Did I mention I'm going for a free Associate's degree online through the union? Well I am. And I just finished my second course, Psychology 101, with 87.84, which works out to be a B. If I had been able to take and pass one of the tests, it would have put me to 90 and given me an A. But I couldn't pass the pre test for some reason and instead of the normal five tries, the professor gave me NINE! So that means I got a zero on that test.

I finished my first course, English 101, with an 80.78, which should be a low B. So I'm rocking a B average so far.

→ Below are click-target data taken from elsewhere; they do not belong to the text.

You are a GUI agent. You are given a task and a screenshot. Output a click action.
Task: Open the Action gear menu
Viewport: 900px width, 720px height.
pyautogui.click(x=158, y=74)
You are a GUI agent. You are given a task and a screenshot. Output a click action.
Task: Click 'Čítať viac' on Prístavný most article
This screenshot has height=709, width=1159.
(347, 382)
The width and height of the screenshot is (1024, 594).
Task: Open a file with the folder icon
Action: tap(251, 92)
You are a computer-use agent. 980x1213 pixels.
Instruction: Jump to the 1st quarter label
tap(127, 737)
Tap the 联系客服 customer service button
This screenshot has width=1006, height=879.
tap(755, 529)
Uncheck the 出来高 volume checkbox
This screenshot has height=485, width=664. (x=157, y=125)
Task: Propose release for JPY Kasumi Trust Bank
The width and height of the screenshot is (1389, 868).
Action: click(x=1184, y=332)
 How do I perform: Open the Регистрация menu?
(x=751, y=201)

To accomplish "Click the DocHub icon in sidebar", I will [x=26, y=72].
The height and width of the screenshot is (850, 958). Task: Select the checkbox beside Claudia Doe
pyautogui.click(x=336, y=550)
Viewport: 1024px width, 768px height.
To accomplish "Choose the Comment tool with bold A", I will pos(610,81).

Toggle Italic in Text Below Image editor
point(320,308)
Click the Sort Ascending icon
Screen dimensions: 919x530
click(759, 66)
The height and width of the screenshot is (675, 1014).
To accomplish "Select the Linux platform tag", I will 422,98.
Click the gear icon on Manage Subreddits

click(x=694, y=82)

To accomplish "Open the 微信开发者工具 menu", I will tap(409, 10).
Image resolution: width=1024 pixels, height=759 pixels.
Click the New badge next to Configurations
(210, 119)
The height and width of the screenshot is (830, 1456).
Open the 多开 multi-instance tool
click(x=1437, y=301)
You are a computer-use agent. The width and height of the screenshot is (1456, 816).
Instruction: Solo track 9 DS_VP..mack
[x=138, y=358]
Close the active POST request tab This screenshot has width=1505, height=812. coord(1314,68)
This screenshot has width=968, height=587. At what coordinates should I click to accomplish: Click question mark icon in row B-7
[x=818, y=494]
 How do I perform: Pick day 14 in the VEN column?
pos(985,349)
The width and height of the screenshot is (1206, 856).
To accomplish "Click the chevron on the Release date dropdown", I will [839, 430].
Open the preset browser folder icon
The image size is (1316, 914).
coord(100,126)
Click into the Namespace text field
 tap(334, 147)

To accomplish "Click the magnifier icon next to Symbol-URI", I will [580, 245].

And my Psych professor emailed me with these wonderful quotes:



As we approach the end of our time together…. Some thoughts I’ve found inspirational……Throughout the ages, people have looked for meaning and truth. These truths are searched so that people can dedicate their life down a path that will have meaning and value. There are many truths that can be determined but it is up to each person to choose the right ones based on their own personal values. There is one truth that must always be sought after-- that truth is that you must take charge of your own life for you cannot lead a life of truth if you let someone else take responsibility for your thoughts or actions. Each person must be committed to take charge of his or her own destiny for without this ownership, you will never find happiness, nor will you find your real purpose in life. You have a right if not a duty to determine your own life's path and no one else should take this away from you. You must make the decision no matter how difficult to own your own life. This decision can be very foreign and very scary, but the potential for rewards is awesome. Good having you in class; hope your continued journey is a mesmerizing one……

Tuesday, May 09, 2017

May 9, 2017

Been thinking so much of Lou lately. I just sat here in work and cried. I miss her. I miss her very much. I think I lost her voicemail that I had saved because I can't find it on my computer or phone. So I'll never hear her voice again. I am hurting so much.

At the end of the month it will be four years. Four years! The last words we said to each other were three days before she died. "I love you."

I don't understand why it hurts so much more than Allen dying. Maybe because she loved me and I loved her and with both of us it was unconditional. Even when I told her not to come back until she was clean, she knew I said that out of love and concern.